REPUBLIKA.CO.ID, BERLIN - Ada tiga hal yang menjadi fokus penolakan dunia Barat terhadap keberadaan Masjid. Ketiga hal itu antara lain menara, adzan dan halaman parkir Masjid.
Masalah itu, utamanya soal menara, lantas menjadi pembahasan kritis para arsitek Muslim untuk menemukan solusinya. Solusi itu, selanjutnya tertuang dalam sebuah pameran bertajuk 'Evolusi Arsitektur Masjid' yang berlangsung di Stuttgart, Jerman. Melalui pameran itu, harapannya keberadaan masjid tidak lagi mendapat penolakan, hujatan atau perlakuan diskriminatif lainnya.
Karya Mustafa Pinarci dari Asosiasi Budaya Islam Turki merupakan satu dari sekian banyak karya rancangan konstruksi masjid yang ditampilkan. Karya Mustafa banyak mendapat perhatian dari para pengunjung. Perhatian itu tertuang dalam dua pertanyaan yakni siapa yang mendanai pembangunan masjid dan mengapa ada lantai terpisah bagi perempuan untuk shalat.

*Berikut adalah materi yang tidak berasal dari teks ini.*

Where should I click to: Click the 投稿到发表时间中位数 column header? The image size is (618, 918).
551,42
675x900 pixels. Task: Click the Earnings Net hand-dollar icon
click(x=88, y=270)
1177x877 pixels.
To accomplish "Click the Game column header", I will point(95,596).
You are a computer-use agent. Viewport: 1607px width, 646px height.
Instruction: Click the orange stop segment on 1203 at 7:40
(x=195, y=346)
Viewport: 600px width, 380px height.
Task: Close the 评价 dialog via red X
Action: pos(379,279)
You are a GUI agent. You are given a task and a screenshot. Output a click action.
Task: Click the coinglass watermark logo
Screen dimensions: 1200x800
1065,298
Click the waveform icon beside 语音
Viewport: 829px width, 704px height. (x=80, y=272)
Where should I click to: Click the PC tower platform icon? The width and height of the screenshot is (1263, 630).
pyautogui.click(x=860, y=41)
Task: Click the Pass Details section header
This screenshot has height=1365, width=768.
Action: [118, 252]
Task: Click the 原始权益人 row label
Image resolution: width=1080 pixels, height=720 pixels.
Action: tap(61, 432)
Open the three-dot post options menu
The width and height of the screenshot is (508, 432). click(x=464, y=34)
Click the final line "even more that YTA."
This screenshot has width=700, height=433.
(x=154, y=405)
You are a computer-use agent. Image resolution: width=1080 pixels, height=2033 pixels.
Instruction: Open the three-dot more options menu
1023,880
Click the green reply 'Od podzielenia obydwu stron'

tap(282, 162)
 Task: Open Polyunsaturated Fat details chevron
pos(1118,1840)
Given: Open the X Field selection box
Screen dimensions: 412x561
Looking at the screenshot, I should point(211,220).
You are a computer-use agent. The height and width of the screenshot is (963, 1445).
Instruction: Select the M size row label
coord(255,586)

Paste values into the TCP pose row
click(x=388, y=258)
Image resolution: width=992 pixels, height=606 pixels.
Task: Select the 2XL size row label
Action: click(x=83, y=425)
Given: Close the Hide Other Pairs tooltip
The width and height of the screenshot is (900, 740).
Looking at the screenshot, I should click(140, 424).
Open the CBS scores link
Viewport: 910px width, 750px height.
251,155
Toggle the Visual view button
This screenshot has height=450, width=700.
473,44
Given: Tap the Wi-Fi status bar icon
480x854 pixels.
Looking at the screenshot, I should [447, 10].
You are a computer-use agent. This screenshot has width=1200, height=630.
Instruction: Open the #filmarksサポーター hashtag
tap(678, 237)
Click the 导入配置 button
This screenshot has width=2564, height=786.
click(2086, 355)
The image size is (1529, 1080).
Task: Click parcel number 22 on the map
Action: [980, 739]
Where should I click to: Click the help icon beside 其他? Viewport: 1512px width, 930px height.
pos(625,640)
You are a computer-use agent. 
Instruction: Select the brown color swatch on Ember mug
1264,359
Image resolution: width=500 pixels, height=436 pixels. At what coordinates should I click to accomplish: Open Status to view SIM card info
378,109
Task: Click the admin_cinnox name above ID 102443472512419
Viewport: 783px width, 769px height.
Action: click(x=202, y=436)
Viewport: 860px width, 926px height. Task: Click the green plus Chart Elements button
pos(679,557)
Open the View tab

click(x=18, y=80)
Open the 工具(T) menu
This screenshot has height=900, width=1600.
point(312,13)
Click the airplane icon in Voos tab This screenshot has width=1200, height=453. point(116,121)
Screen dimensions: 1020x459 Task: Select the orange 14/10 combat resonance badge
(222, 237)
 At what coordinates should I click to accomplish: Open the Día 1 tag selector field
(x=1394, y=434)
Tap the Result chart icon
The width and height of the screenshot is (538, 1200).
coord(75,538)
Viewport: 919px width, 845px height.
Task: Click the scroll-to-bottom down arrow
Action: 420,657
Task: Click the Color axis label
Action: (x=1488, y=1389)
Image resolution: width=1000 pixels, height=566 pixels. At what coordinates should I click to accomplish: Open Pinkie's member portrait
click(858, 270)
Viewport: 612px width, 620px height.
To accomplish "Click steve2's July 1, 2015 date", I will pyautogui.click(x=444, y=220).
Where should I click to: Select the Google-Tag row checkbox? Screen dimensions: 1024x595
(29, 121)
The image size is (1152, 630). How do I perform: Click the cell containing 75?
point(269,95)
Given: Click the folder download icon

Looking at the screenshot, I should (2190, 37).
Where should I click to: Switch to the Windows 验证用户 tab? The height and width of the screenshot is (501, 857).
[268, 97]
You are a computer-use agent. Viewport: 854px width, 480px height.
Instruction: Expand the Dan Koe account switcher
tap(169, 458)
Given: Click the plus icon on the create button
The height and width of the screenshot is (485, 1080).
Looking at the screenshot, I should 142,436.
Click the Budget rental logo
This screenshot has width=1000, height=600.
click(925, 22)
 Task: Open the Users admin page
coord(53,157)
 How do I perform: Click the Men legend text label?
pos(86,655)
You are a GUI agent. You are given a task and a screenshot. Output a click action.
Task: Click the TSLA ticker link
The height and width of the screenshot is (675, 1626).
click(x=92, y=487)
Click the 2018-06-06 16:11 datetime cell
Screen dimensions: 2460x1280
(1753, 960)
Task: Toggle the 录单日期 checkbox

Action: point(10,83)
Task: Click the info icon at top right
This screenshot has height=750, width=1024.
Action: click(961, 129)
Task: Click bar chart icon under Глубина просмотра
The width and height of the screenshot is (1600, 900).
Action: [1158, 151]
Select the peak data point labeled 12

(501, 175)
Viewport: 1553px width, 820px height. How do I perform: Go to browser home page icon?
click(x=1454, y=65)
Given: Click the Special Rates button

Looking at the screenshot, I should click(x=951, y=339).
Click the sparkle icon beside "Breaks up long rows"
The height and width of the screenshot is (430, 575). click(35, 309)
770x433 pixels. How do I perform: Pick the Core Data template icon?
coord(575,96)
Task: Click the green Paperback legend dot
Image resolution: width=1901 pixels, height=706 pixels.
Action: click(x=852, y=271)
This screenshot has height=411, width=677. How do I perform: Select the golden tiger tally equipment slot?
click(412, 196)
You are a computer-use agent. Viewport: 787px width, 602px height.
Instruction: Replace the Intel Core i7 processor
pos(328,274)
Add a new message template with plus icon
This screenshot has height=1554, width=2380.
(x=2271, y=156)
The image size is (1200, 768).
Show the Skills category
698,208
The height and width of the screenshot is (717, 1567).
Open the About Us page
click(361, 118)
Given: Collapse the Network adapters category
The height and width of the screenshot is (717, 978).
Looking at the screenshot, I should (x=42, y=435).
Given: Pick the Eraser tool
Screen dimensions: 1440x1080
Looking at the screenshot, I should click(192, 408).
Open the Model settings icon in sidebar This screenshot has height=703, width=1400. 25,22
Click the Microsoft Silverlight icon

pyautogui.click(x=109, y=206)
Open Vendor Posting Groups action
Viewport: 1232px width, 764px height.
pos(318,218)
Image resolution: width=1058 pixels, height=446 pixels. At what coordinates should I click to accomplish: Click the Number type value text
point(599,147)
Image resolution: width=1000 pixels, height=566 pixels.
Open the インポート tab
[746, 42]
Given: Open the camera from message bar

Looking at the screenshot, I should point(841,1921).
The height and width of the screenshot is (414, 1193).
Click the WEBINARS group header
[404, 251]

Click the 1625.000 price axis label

"Hanya dengan cara ini, kita dapat dengan mudah mengatasi prasangka atau kesalahpahaman," katanya seperti dikutip dw.de, Senin (2/4).
Kurator Pameran, Valerie Hammerbacher, mengungkapkan sejak 2009 sebanyak 120 masjid dibangun di Jerman. Dengan jumlah tersebut, sungguh layak untuk diadakan pameran tersebut. "Banyak informasi yang masyarakat dapatkan secara langsung melalui pameran ini," ujarnya.
Sepanjang sejarahnya, pembangunan masjid pertama dilakukan Nabi Muhammad SAW. Bangunan itu tampak sederhana di mana dinding-dindingnya ditutupi dengan daun palem. Tidak ada patokan baku untuk membangun masjid, yang pasti syarat utama yang harus dipenuhi ketika membangun masjid adalah bangunan itu harus menghadap Makkah.
Dalam pameran itu sendiri, ditampilkan 30 contoh Masjid dari seluruh dunia. Dari setiap bangunan Masjid terlihat bahwa Islam menyatu dengan budaya lokal. Sebagai contoh saja masjid Camii Estimesgut di Ankara, Turki. Masjid ini dibangun arsitek Cengiz Bektas.
Ia diperintahkan militer untuk membangun Masjid itu pada 1960 silam. Masjid ini tampak menyerupai bunker. Lain lagi dengan bangunan Masjid yang didirikan komunitas Muslim Belanda. Lantaran merepresentasikan dua budaya berbeda yakni Turki dan Maroko, maka bangunan masjid seluas 1.600 meter persegi ini menggabungkan dua budaya tersebut.
Di Swiss, komunitas Muslim punya cara unik untuk mensiasati larangan pembangunan menara Masjid. Pada dinding bangunan masjid, mereka buat semacam gambar menara yang menyala pada malam hari.
Sementara, satu contoh hasil imajinasi berbau modern terekam dalam rancang bangun masjid milik komunitas Muslim Bangladesh. Ibarat gedung pencakar langit, bangunan ini banyak dilapisi kaca. Keindahan masjid ini baru terlihat pada malam hari.